While I personally appreciate JOSHUA as a film showing some certain restraint for such a difficult and topical subject, and without meaning to negate that energy in any way - I also hope (if only for personal comfort) that the little girl here gets to fight back, escape or get some kind of revenge in the planned follow-up film - EILEEN, even though, it’s clear by the end of this film that she has almost certainly met a tragic end. I expect, whatever the next film brings, we will be surprised at the developments - and they will be entirely unexpected.

Tim Porter on the follow-up movie to JOSHUA:
"EILEEN will be a feature film, not a short. It has the exact same storyline - but it does alter radically from the first one. The film will start the same but the perspective will change to that of Eileen's and then link from when she's seven to fourteen. I can't say more than that as this point - but it's not what you might expect!" Tim also tells me to watch for the moment in the follow-up for the point where the two men open the disposal bin (already glimpsed in JOSHUA) as this is the moment the film moves in an unexpected direction.

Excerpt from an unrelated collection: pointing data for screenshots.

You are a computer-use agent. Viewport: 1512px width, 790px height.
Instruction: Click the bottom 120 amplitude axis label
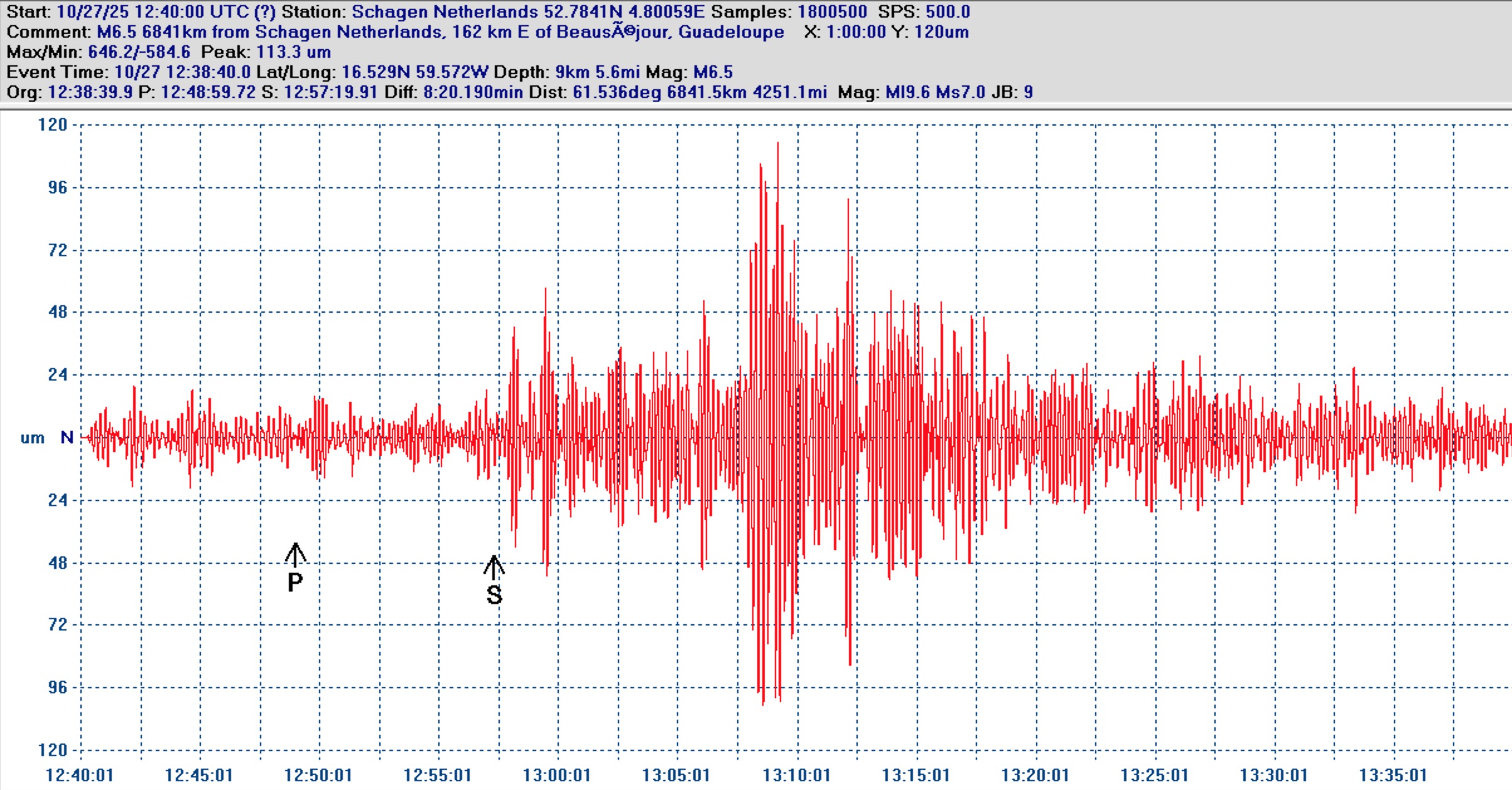53,750
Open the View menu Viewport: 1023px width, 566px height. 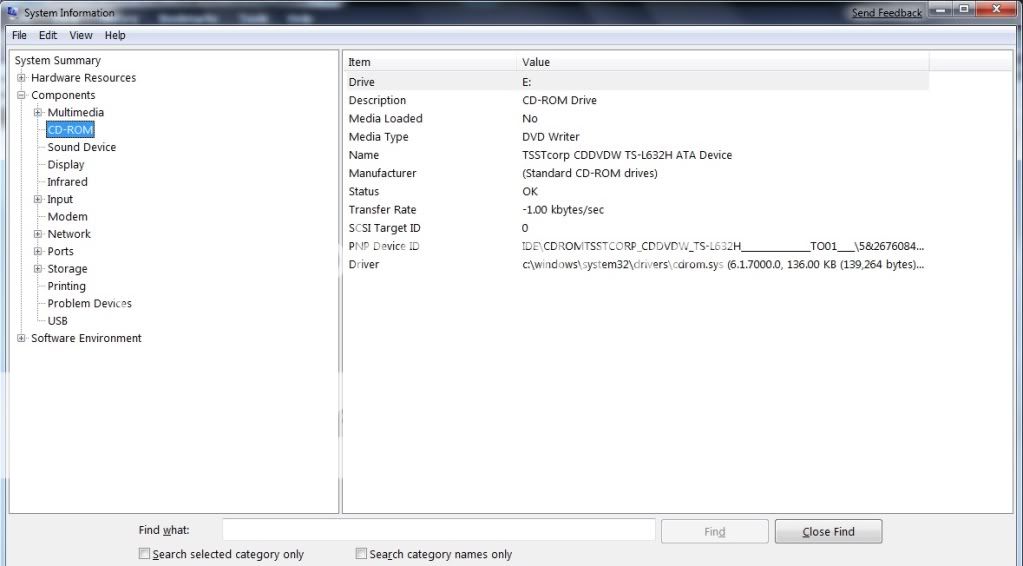click(81, 35)
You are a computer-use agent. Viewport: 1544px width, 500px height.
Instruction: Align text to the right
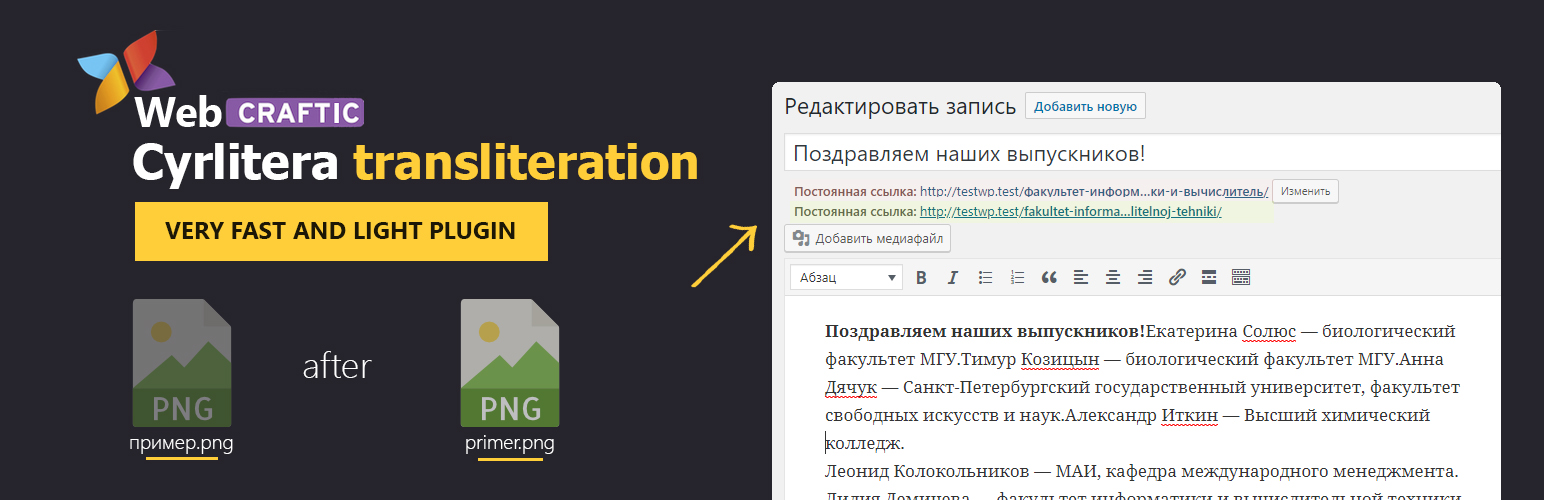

Director Tim Porter on location for JOSHUA

Tim Porter's JOSHUA, then, is a short film of undoubted skill, vision and passion. It's upsetting of theme (and execution of this theme) and has a timely release at a boiling point in the media's reporting of the historic abuse crimes (crimes that turned out to be in their hundreds) of BBC TV presenter, DJ and charity fundraiser Jimmy Savile - a man once so respected and trusted (and probably feared) by so many of those in positions of authority that his crimes went unhalted.
This is a film that determinedly takes a serious stance on an often sensationalised subject without losing any of the authentic edginess that its director is becoming known for. It’s important that we are sometimes confronted by subversive, serious cinema and this film dabbles in transgressive filmmaking effortlessly - presenting us with a bitingly modern British urban horror full of Russian Doll-like unsavoury surprises. Although still a fledgling director with just a few short films to his name, Tim Porter is quickly laying down his very own brand of cinematic anxiety attack. I like to think it's only going to get worse.